-- EXERCISE INPUT --

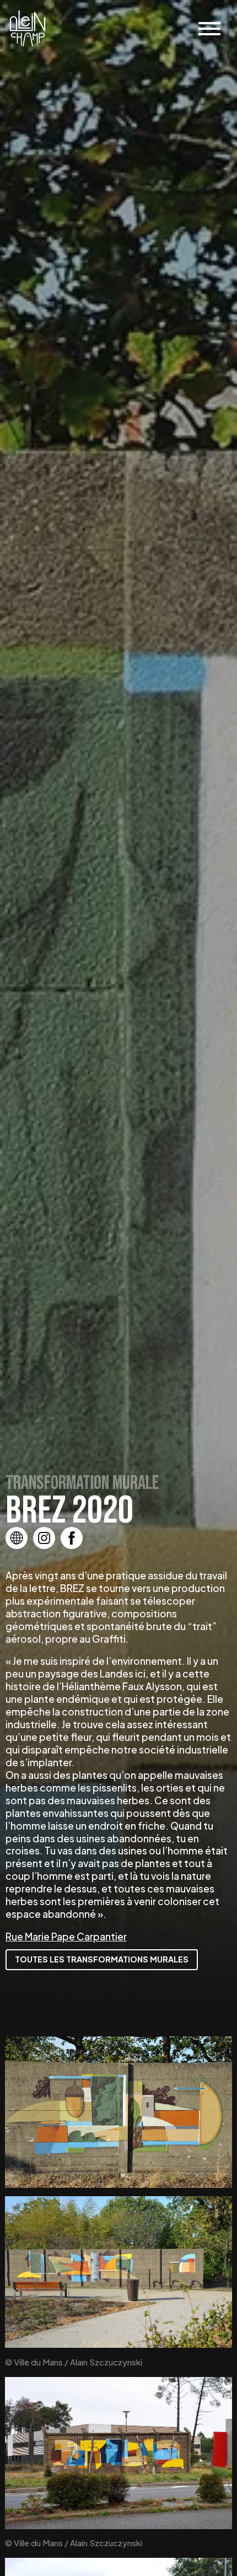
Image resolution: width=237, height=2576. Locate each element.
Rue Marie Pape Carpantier (66, 1936)
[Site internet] (17, 1538)
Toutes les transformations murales (101, 1959)
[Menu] (209, 29)
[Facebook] (72, 1538)
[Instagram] (44, 1538)
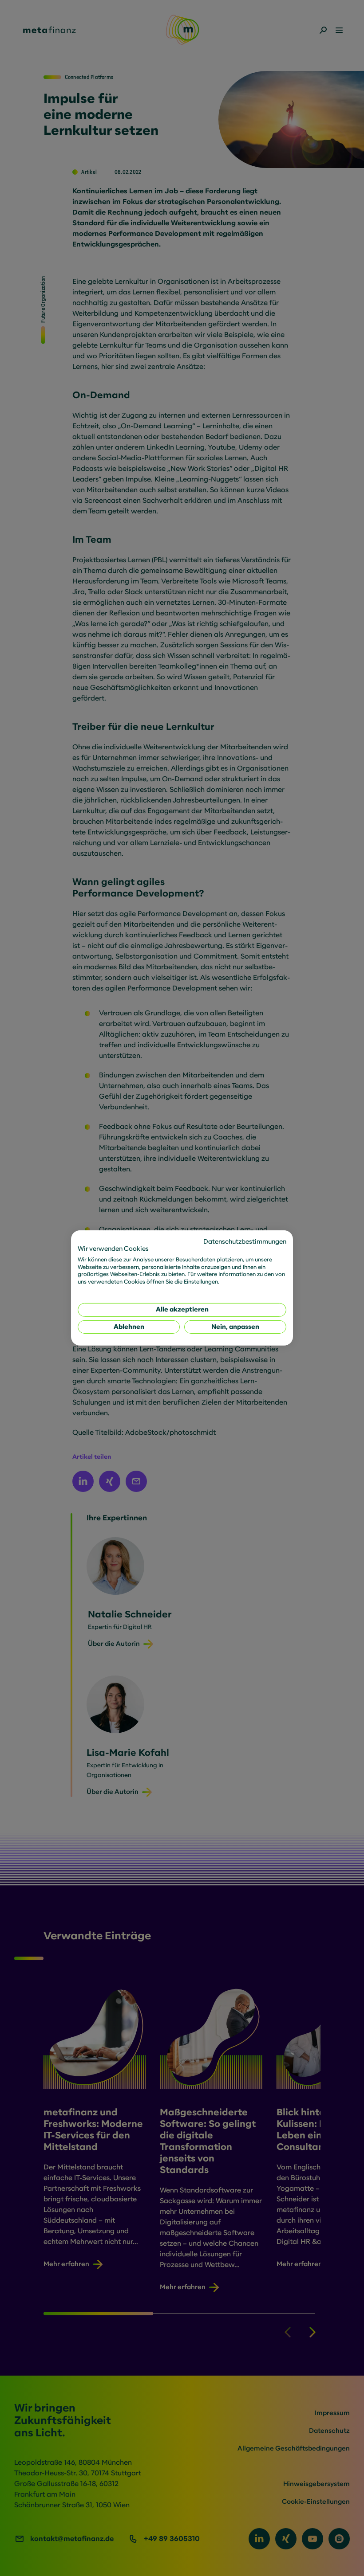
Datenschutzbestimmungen (244, 1241)
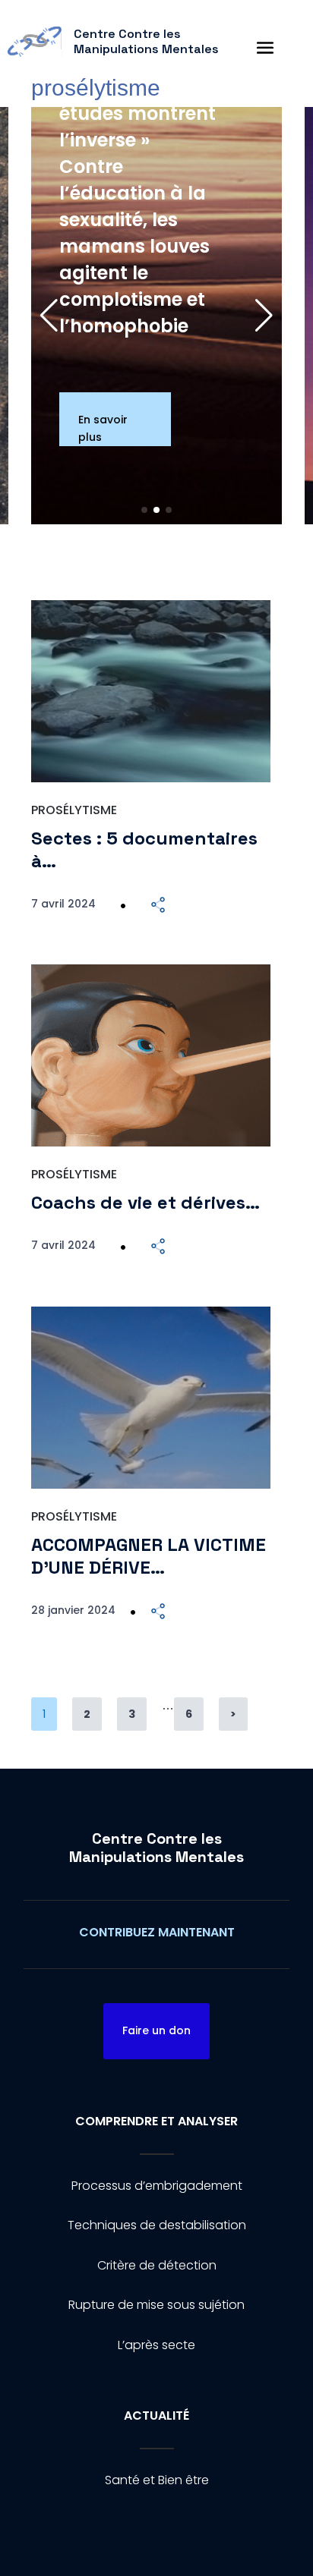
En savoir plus (103, 428)
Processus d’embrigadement (156, 2185)
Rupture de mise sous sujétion (156, 2304)
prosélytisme (74, 810)
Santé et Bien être (157, 2480)
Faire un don (156, 2030)
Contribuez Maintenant (157, 1932)
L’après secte (156, 2345)
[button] (264, 315)
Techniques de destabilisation (157, 2225)
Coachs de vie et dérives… (145, 1202)
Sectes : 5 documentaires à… (144, 849)
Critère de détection (157, 2265)
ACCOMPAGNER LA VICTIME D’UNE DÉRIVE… (148, 1556)
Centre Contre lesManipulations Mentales (156, 1848)
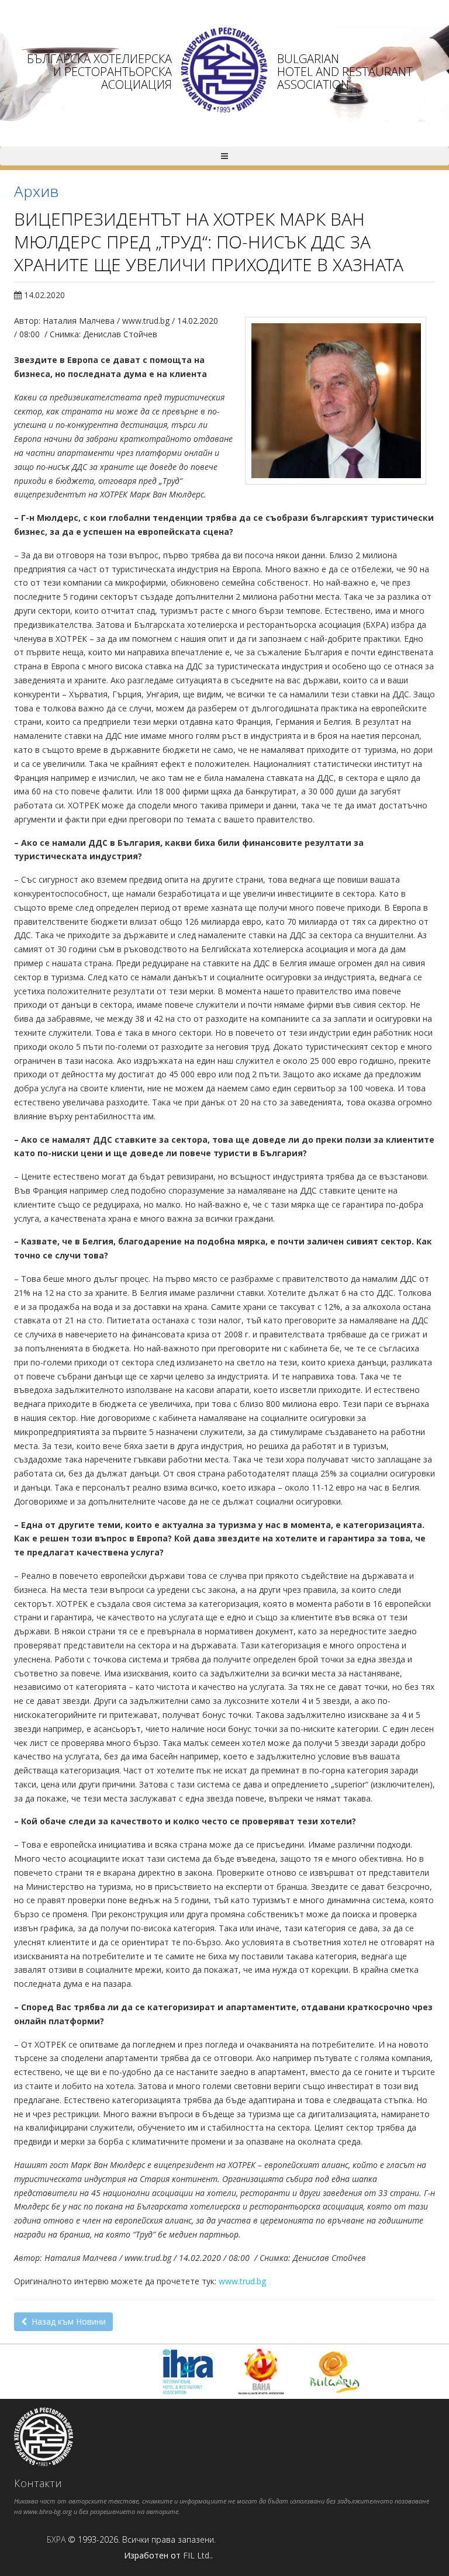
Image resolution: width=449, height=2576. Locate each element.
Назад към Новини (66, 2321)
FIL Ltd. (197, 2555)
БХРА (56, 2539)
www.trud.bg (242, 2281)
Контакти (38, 2483)
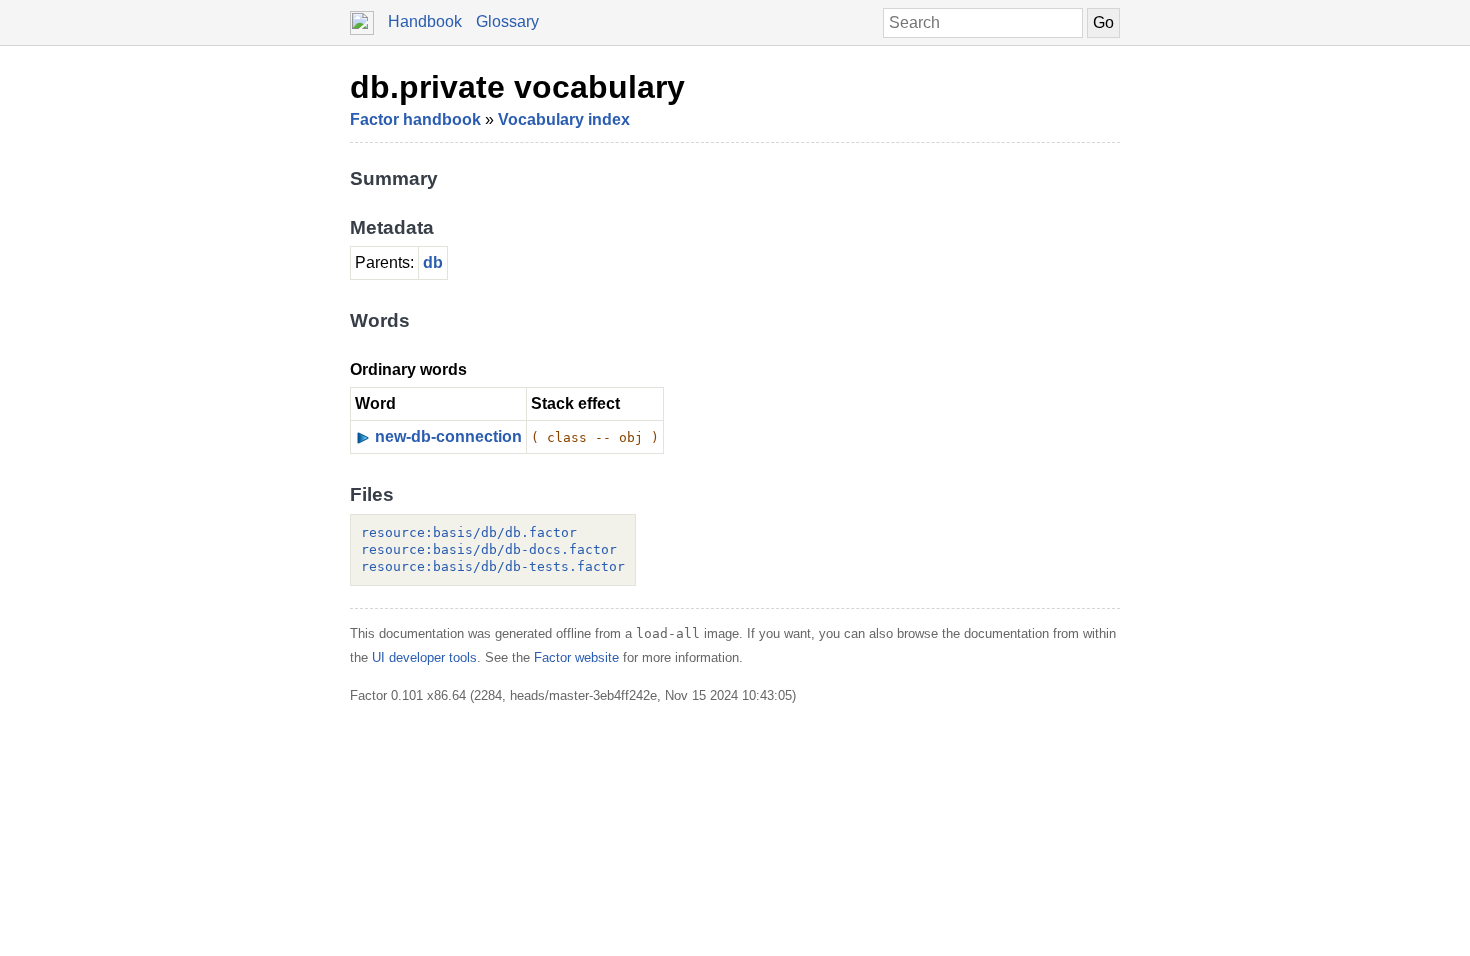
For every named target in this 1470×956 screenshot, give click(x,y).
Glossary (507, 21)
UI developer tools (424, 657)
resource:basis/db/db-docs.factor (489, 549)
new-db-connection (448, 436)
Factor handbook (415, 119)
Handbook (425, 21)
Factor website (576, 657)
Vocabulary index (564, 119)
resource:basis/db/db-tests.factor (493, 566)
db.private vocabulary (517, 87)
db (433, 262)
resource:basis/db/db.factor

-- ABOUT THIS TASK --
Output all the entries exactly, minus any pictures.

-- EXERCISE ANSWER --
Image resolution: width=237, height=2576. Locate each element.
Rue Marie Pape Carpantier (66, 1936)
[Site internet] (17, 1538)
Toutes les transformations murales (101, 1959)
[Menu] (209, 29)
[Facebook] (72, 1538)
[Instagram] (44, 1538)
Datenschutzbestimmungen (244, 1241)
En savoir plus (103, 428)
Processus d’embrigadement (156, 2185)
Rupture de mise sous sujétion (156, 2304)
prosélytisme (74, 810)
Santé et Bien être (157, 2480)
Faire un don (156, 2030)
Contribuez Maintenant (157, 1932)
L’après secte (156, 2345)
[button] (264, 315)
Techniques de destabilisation (157, 2225)
Coachs de vie et dérives… (145, 1202)
Sectes : 5 documentaires à… (144, 849)
Critère de détection (157, 2265)
ACCOMPAGNER LA VICTIME D’UNE DÉRIVE… (148, 1556)
Centre Contre lesManipulations Mentales (156, 1848)
Image resolution: width=449, height=2576. Locate each element.
Назад към Новини (66, 2321)
FIL Ltd. (197, 2555)
БХРА (56, 2539)
www.trud.bg (242, 2281)
Контакти (38, 2483)
For every named target in this 1470×956 screenshot, give click(x,y).
Glossary (507, 21)
UI developer tools (424, 657)
resource:basis/db/db-docs.factor (489, 549)
new-db-connection (448, 436)
Factor handbook (415, 119)
Handbook (425, 21)
Factor website (576, 657)
Vocabulary index (564, 119)
resource:basis/db/db-tests.factor (493, 566)
db.private vocabulary (517, 87)
db (433, 262)
resource:basis/db/db.factor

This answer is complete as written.